Estado – Como o senhor vê o atual cenário político e econômico do país?

Paulo Leme - É o estágio final de um modelo econômico equivocado, implementado nos últimos 13 anos, que inviabilizou a entrega de alguns benefícios incluídos na Constituição de 1988, especialmente na área da Previdência Social. Ao mesmo tempo, ficou clara a dificuldade do atual arcabouço político de resolver esses conflitos e essas aspirações e promessas. No governo Dilma e no segundo mandato do Lula, houve uma concentração excessiva da atividade econômica nas mãos do Estado, inclusive com a realização de intervenções no sistema de preços, através da concessão de subsídios e de redução de tarifas públicas, em vez da busca de soluções nas forças de mercado, no empresariado. Chegou-se ao limite fiscal, que se refletiu num desordenamento das contas públicas, cuja expressão maior é o déficit primário elevado e o crescimento rápido da dívida pública em relação ao PIB (Produto Interno Bruto). Isso levou à alta da inflação, ao colapso da taxa de crescimento e ao aumento do desemprego.

Estado – Até que ponto o impeachment da Dilma e a saída do PT do governo vão contribuir para melhorar o clima geral e para o país sair da crise?

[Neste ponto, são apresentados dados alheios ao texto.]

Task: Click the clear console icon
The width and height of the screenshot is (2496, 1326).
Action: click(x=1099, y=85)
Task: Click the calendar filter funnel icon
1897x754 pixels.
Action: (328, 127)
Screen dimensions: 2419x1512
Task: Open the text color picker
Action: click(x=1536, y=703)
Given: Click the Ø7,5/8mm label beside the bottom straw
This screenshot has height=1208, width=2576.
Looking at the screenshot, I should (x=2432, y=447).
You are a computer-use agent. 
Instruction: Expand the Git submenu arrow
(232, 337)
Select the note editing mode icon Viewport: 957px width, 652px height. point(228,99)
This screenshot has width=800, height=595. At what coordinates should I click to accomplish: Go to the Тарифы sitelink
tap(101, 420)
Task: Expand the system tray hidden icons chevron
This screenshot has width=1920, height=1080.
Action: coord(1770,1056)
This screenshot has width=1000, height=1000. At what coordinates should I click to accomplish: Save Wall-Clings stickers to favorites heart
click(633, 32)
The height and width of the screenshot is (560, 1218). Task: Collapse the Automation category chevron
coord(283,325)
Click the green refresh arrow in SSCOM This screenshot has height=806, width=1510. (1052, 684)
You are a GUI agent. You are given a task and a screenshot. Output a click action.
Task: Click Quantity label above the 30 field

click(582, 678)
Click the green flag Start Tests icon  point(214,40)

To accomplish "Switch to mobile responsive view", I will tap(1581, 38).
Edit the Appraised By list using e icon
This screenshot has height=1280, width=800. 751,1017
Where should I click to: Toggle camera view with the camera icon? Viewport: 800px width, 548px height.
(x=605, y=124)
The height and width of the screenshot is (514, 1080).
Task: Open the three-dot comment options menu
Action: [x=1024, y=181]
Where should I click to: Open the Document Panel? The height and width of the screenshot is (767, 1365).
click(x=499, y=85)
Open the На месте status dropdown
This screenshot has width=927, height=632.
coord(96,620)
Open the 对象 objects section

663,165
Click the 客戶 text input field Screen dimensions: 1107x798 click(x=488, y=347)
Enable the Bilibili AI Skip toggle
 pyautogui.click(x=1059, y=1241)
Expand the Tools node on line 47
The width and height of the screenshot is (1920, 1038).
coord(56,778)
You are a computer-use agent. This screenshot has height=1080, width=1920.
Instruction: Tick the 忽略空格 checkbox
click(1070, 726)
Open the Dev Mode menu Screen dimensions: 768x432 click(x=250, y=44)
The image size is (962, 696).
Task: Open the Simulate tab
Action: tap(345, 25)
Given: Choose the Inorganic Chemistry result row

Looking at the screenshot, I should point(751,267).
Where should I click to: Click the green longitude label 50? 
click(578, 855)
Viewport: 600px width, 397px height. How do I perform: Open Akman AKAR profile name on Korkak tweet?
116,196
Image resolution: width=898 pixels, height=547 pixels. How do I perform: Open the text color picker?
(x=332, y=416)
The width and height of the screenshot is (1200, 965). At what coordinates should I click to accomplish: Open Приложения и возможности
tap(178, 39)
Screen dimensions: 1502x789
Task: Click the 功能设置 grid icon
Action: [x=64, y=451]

Leme - A mudança de governo é uma condição necessária, mas não suficiente para clarear o horizonte econômico. Sem essa mudança, a deterioração acelerada seria certa. A troca no poder gera uma expectativa em torno da realização de mudanças. Das três condições necessárias para o país sair da crise, acredito que duas já foram cumpridas. A primeira é o plano de vôo do presidente Michel Temer e de sua equipe, de reverter uma série desses erros do passado e confiar mais na economia de mercado, no setor privado e no sistema de preços para resolver os problemas econômicos e gerar crescimento e emprego. A segunda é ter uma equipe econômica competente, com escolhas muito acertadas na área. Agora, falta a terceira condição, que é a mais difícil, de tomar decisões não só no plano fiscal, mas também no que tange às reformas estruturais da economia, para que a gente possa, então, sair dessa crise. O problema é que, quando você começa a tentar implementar as reformas e o ajuste fiscal, quando começa a reverter uma série de benefícios e decisões passadas, os enfrentamentos políticos acontecem. Vencer esses obstáculos é o próximo grande desafio do governo, sem o qual as boas intenções de uma boa equipe não serão suficientes para resolver a crise.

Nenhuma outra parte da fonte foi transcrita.